SUPPLIED INFORMATION
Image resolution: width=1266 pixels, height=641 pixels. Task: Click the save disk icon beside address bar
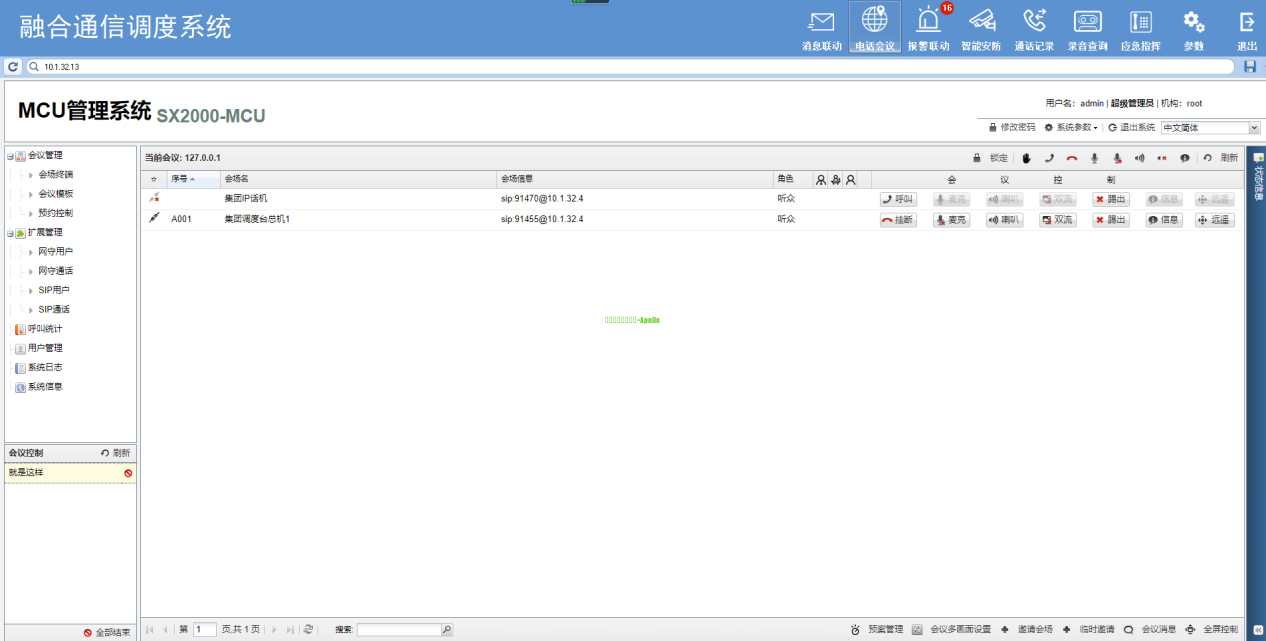click(x=1249, y=67)
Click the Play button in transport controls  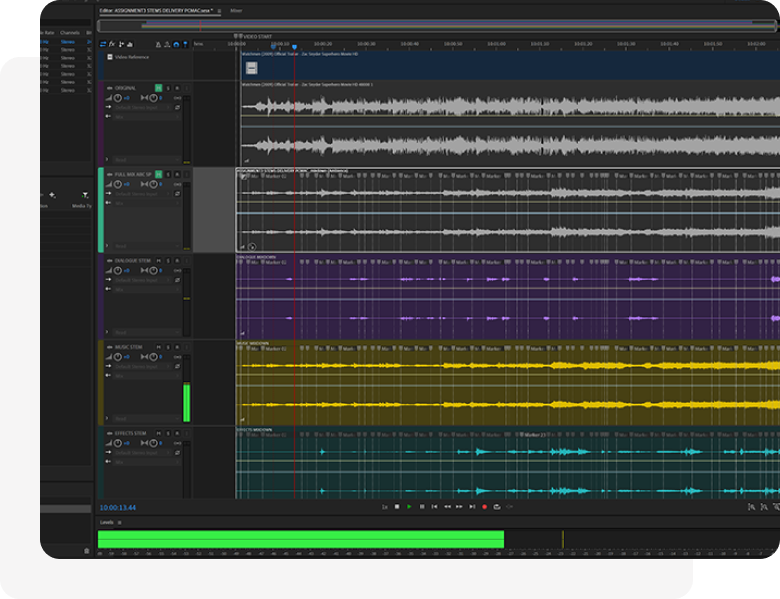click(409, 507)
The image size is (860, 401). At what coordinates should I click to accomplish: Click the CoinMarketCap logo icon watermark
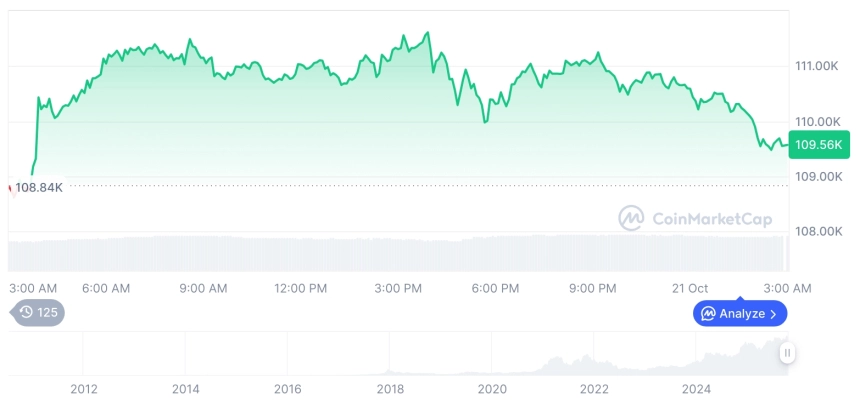tap(631, 218)
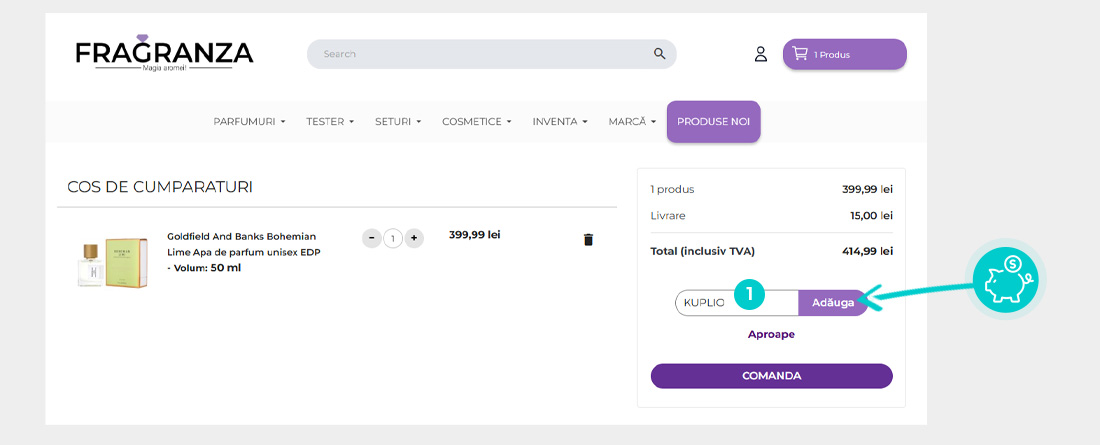Screen dimensions: 1100x445
Task: Go home via the Fragranza logo
Action: point(165,54)
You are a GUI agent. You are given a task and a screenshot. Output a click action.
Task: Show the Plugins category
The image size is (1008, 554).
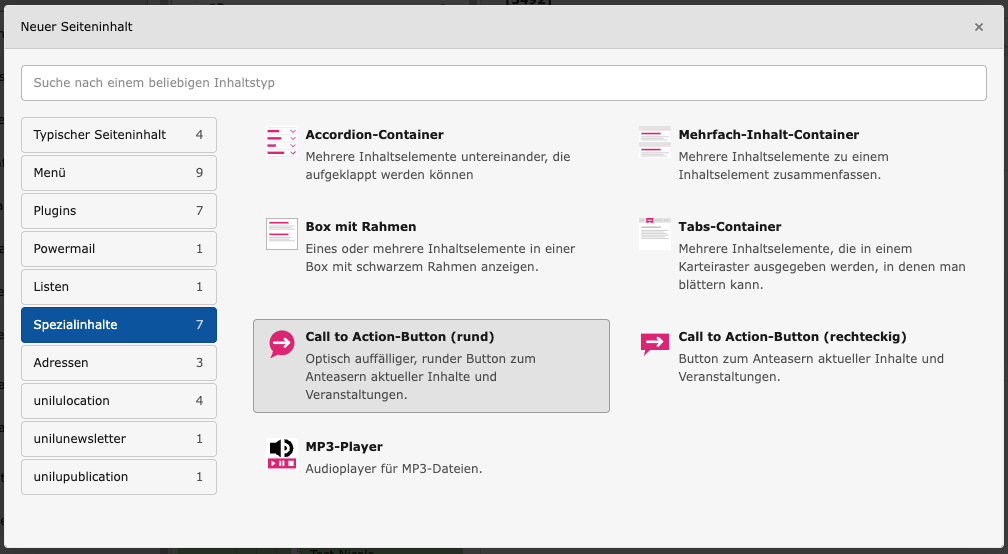pos(118,211)
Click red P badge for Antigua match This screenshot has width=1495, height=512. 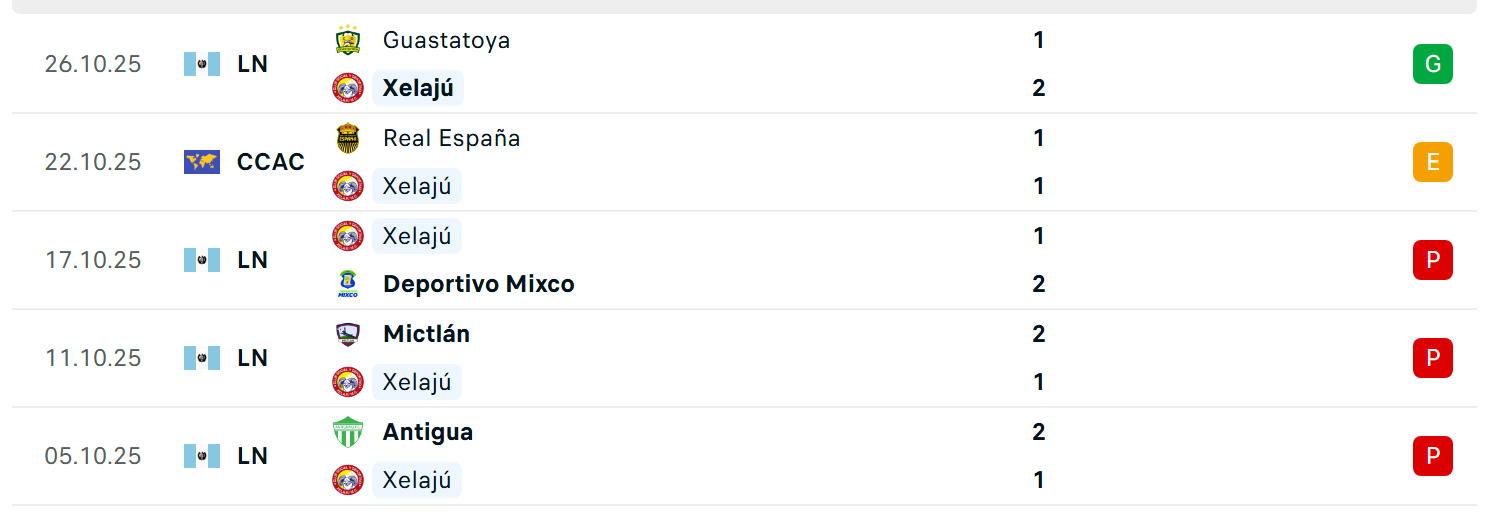click(1432, 456)
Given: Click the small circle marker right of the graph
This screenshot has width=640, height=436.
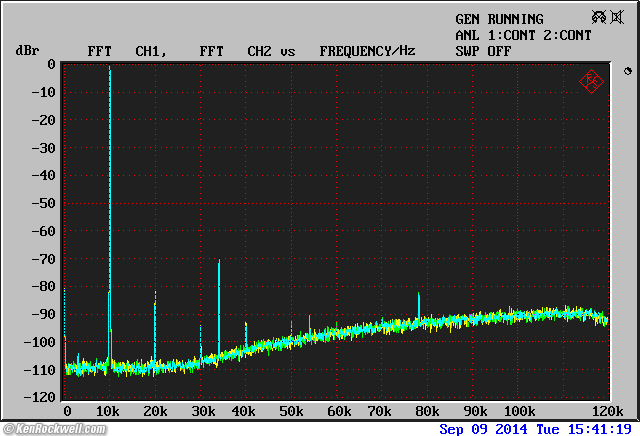Looking at the screenshot, I should pyautogui.click(x=627, y=71).
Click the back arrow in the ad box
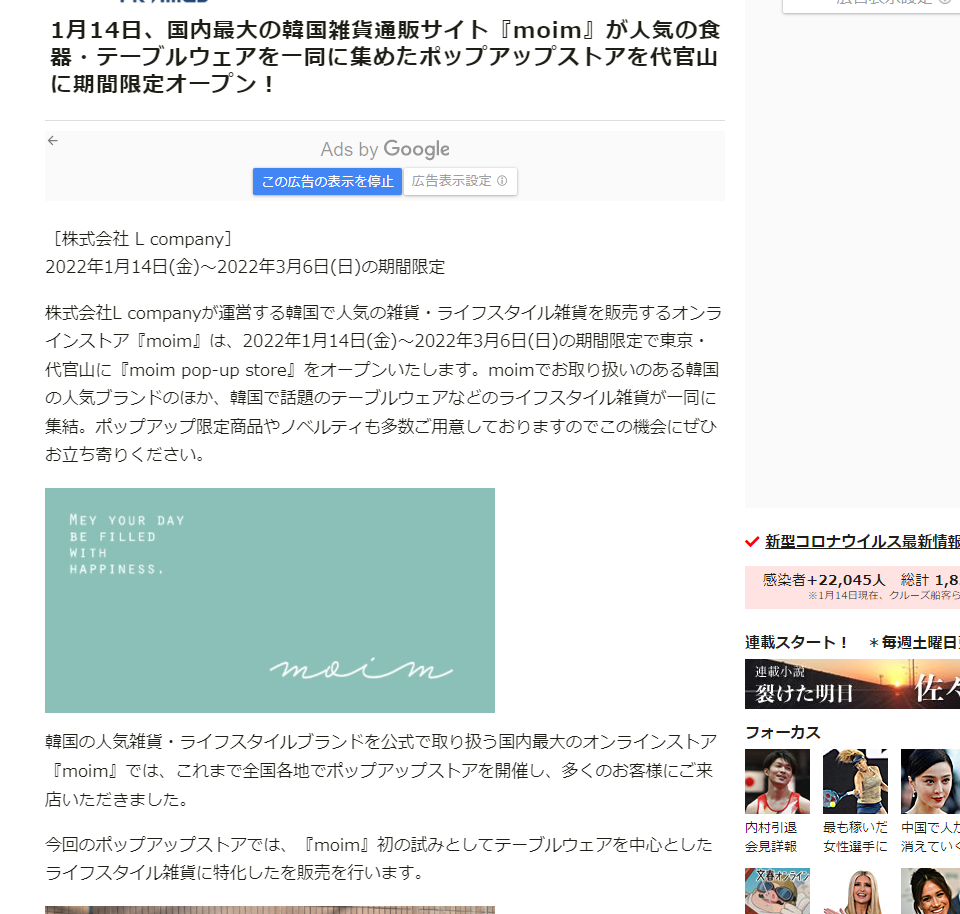960x914 pixels. point(53,141)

TASK PROMPT
Your copy must begin at the line containing "Given: Click the" and end at the last line of the material above. Reproduce each line exactly, but not the pictures.

TASK ANSWER
Given: Click the small circle marker right of the graph
This screenshot has width=640, height=436.
Looking at the screenshot, I should pyautogui.click(x=627, y=71).
Click the back arrow in the ad box
960x914 pixels. point(53,141)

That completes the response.